BEGIN
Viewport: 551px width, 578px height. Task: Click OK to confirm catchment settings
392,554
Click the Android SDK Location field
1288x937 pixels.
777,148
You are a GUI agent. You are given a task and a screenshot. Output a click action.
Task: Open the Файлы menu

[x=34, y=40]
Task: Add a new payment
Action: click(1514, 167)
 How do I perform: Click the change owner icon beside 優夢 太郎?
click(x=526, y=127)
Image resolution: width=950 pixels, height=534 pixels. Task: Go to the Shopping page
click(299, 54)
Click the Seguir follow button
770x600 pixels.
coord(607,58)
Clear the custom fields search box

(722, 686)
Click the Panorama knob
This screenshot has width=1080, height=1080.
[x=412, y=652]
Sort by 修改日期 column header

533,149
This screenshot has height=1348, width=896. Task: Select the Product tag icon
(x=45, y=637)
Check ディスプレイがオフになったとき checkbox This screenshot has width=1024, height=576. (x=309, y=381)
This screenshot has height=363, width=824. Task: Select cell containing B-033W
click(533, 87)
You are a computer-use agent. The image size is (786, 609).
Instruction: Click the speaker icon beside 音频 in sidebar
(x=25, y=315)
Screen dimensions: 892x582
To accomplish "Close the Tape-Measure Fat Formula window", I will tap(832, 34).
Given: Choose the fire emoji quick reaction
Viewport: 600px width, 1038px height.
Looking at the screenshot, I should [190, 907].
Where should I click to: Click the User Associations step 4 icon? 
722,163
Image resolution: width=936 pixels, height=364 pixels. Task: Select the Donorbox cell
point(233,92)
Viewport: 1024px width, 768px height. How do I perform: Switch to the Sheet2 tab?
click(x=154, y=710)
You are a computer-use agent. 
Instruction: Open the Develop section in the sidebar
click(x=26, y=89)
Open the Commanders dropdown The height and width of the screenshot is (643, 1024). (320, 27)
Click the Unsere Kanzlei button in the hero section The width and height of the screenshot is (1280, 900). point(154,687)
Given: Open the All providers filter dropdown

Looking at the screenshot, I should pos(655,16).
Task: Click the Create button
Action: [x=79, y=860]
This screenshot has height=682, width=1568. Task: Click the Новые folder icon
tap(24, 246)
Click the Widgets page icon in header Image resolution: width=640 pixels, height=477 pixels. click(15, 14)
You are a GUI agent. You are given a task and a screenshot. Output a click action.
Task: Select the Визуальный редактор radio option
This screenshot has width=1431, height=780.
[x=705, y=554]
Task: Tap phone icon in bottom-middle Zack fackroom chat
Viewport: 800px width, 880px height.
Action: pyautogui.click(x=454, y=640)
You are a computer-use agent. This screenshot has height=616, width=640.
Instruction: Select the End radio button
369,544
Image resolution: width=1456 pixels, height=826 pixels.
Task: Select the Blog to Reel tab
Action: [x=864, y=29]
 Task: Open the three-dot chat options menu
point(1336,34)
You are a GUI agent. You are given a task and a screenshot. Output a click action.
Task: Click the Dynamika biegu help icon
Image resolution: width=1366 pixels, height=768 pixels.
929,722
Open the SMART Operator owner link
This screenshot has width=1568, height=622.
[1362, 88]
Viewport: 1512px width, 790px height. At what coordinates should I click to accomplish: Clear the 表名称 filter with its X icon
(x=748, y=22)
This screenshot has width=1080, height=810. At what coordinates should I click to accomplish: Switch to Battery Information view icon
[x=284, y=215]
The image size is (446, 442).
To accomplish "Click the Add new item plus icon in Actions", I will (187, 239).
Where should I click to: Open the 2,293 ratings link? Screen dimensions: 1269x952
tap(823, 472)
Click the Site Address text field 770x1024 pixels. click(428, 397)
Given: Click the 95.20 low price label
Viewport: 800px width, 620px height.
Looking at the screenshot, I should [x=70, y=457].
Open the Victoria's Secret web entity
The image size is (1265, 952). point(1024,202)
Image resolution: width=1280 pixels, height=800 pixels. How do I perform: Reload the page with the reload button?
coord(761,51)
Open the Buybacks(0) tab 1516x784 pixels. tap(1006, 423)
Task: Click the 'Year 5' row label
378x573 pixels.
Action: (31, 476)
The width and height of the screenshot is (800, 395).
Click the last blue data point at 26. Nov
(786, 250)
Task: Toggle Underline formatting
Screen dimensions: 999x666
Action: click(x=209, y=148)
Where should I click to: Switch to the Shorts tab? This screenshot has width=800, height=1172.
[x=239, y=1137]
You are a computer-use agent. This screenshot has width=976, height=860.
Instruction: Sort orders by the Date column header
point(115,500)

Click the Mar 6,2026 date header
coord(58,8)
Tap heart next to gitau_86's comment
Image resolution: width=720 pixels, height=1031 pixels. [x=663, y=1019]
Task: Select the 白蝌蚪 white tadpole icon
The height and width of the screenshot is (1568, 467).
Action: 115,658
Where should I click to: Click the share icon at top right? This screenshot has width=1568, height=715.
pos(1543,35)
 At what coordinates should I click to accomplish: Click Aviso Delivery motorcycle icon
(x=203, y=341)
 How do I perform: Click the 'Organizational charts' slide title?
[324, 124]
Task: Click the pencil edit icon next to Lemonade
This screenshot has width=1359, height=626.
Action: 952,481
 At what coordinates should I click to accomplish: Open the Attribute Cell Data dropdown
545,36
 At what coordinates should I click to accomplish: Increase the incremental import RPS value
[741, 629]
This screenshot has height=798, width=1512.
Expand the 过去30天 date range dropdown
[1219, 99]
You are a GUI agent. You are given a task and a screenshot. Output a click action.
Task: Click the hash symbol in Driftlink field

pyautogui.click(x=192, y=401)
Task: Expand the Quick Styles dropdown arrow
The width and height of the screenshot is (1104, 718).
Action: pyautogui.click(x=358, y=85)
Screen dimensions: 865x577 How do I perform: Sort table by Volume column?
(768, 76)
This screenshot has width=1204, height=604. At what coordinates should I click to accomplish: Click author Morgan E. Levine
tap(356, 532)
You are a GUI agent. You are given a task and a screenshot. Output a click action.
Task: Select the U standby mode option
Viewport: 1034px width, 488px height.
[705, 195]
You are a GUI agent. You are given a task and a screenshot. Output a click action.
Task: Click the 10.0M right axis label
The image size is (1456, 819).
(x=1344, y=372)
END
*What needs to be done*.
Leave out every line above except those from the line with "770x600 pixels." up to and including the line with "Open the Commanders", and copy those exactly.

*The completed task*.
770x600 pixels.
coord(607,58)
Clear the custom fields search box

(722, 686)
Click the Panorama knob
This screenshot has width=1080, height=1080.
[x=412, y=652]
Sort by 修改日期 column header

533,149
This screenshot has height=1348, width=896. Task: Select the Product tag icon
(x=45, y=637)
Check ディスプレイがオフになったとき checkbox This screenshot has width=1024, height=576. (x=309, y=381)
This screenshot has height=363, width=824. Task: Select cell containing B-033W
click(533, 87)
You are a computer-use agent. The image size is (786, 609).
Instruction: Click the speaker icon beside 音频 in sidebar
(x=25, y=315)
Screen dimensions: 892x582
To accomplish "Close the Tape-Measure Fat Formula window", I will tap(832, 34).
Given: Choose the fire emoji quick reaction
Viewport: 600px width, 1038px height.
Looking at the screenshot, I should [190, 907].
Where should I click to: Click the User Associations step 4 icon? 
722,163
Image resolution: width=936 pixels, height=364 pixels. Task: Select the Donorbox cell
point(233,92)
Viewport: 1024px width, 768px height. How do I perform: Switch to the Sheet2 tab?
click(x=154, y=710)
You are a computer-use agent. 
Instruction: Open the Develop section in the sidebar
click(x=26, y=89)
Open the Commanders dropdown The height and width of the screenshot is (643, 1024). (320, 27)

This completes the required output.